WHAT TO PRODUCE
Check each line of the data below for the string "computer", then state how many have it and nothing else.

EXERCISE MATERIAL
....................

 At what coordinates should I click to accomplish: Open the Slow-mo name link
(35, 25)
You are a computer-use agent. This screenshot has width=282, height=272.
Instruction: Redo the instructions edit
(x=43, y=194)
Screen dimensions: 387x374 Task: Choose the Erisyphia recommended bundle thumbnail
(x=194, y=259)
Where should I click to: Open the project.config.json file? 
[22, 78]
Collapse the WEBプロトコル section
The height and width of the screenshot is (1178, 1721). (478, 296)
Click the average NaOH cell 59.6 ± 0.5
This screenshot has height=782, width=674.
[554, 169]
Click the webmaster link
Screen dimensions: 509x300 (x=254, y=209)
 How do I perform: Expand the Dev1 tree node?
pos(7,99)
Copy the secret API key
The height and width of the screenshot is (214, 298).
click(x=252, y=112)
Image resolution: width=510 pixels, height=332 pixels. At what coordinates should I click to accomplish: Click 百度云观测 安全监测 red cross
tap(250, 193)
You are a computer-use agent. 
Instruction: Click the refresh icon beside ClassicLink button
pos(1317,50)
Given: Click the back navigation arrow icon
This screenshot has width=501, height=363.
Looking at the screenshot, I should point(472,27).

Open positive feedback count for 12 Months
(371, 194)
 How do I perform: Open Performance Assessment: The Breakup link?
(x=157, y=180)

....................

SOLUTION FOR THIS TASK
2